Uma vez que o modelo de emissão ficou hibrido para grande parte das prefeituras que optaram por manter a estrutura atual e enviar a NFSe para o portal Nacional, identificamos que agora as empresas estão com dois documentos e duas chaves de validação diferentes…
No caso a NFSe emitida pela prefeitura que apresenta o código de autenticidade/verificação e a NFSe Nacional com a chave de 50 posições…
O ideal seria que o Comitê gestor venha a incluir o código de autenticidade na API.
A NFS-e Nacional é somente esta com a chave de 50 posições. Quando consta no ADN, quer dizer que a NFS-e municipal foi validada e aceita no ADN.
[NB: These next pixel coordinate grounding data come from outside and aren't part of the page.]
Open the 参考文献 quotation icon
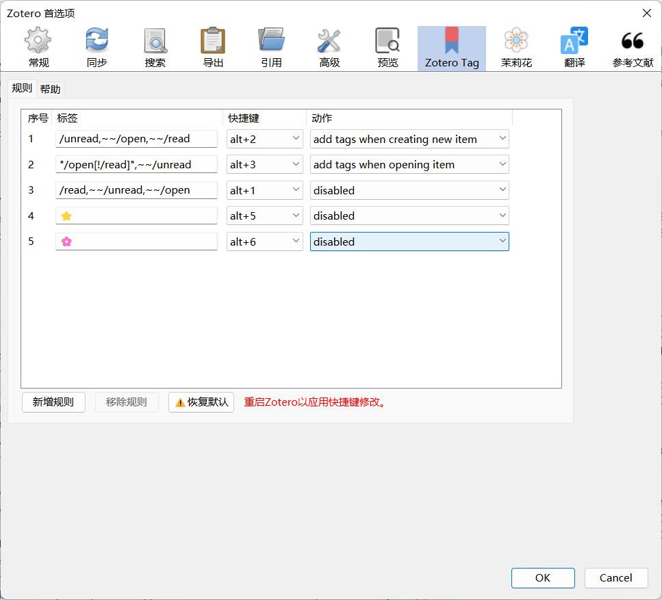Screen dimensions: 662x600 632,47

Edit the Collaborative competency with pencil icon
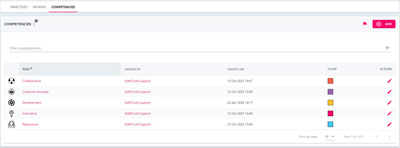pyautogui.click(x=389, y=81)
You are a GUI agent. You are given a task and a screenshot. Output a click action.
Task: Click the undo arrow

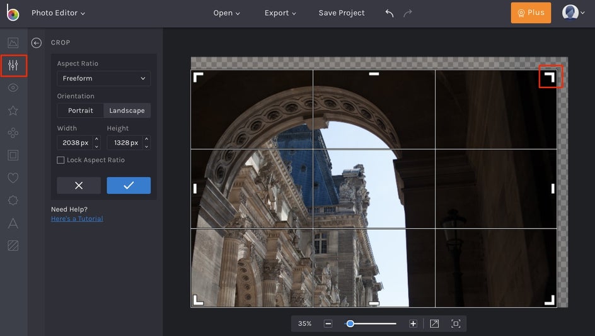click(390, 13)
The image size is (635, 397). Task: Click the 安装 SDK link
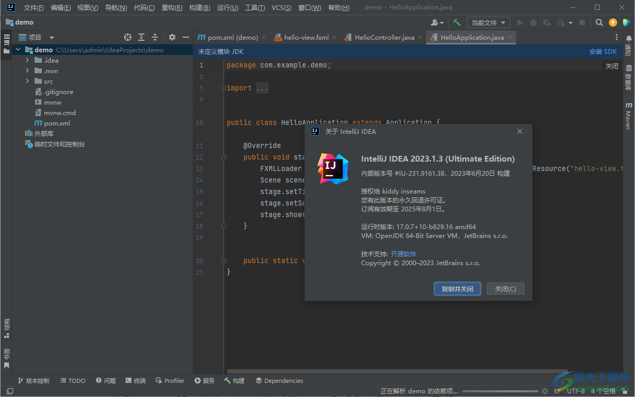(x=603, y=51)
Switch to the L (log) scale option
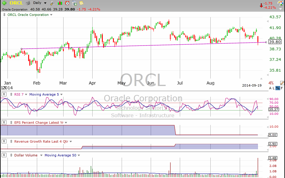This screenshot has height=178, width=285. pyautogui.click(x=274, y=88)
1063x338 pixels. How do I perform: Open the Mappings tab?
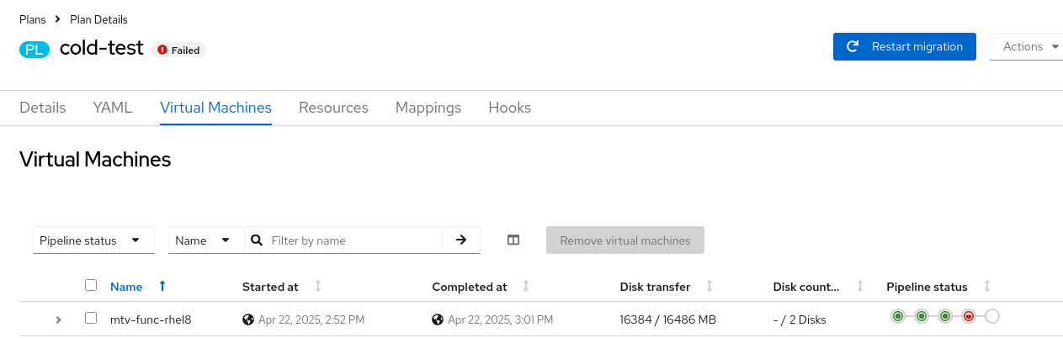(x=428, y=108)
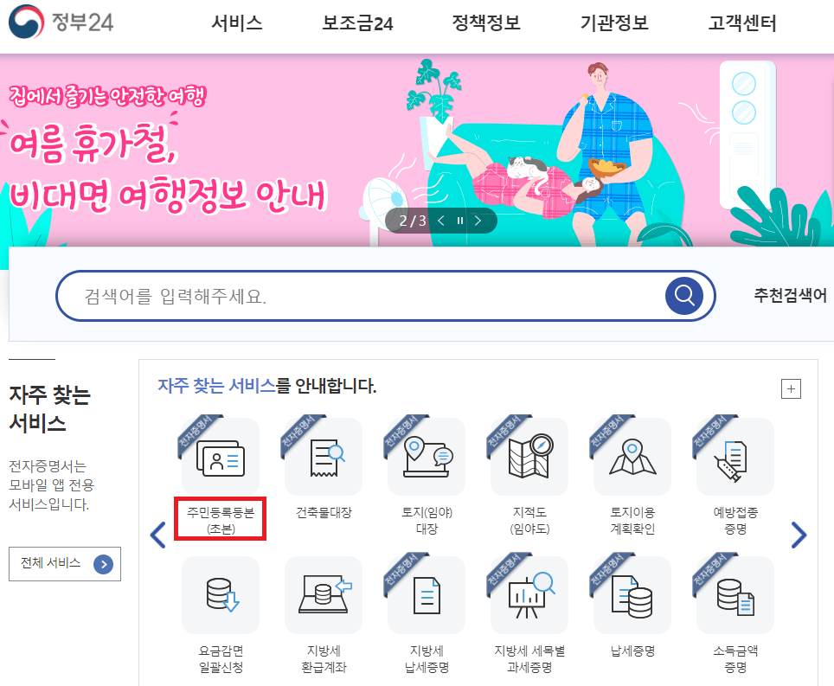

Friso isso pq, por exemplo, uma nfse aprovada no município e que não respeite as regras de negócio no ADN não será aceita naquele ambiente. Por consequência, você terá uma “aparente” nota válida no município que nunca será aceita no ADN. Eu entendo que o que vale é a informação do ADN somente.
Entendo, mas a partir do momento que o COMITÊ permite que a prefeitura mantenha o emissor próprio deveria constar informação única no documento disponibilizado, inclusive pela prefeitura, hoje na prática as empresas recebem dois documentos fiscais diferentes mas que se referem a mesma coisa, ou seja, elevado risco de pagamentos em duplicidade…
Eu entendo que a prefeitura não deveria disponibilizar o XML da NFS-e não validada no portal nacional.
Eu tento fazer uma analogia aos sistemas antigos:
o contribuinte não deveria receber o “Recibo Provisório” e sim somente a Nota Fiscal propriamente dita. Hoje, a nfse não validada no ADN é equivalente ao recibo provisorio antes da geração da NFSe.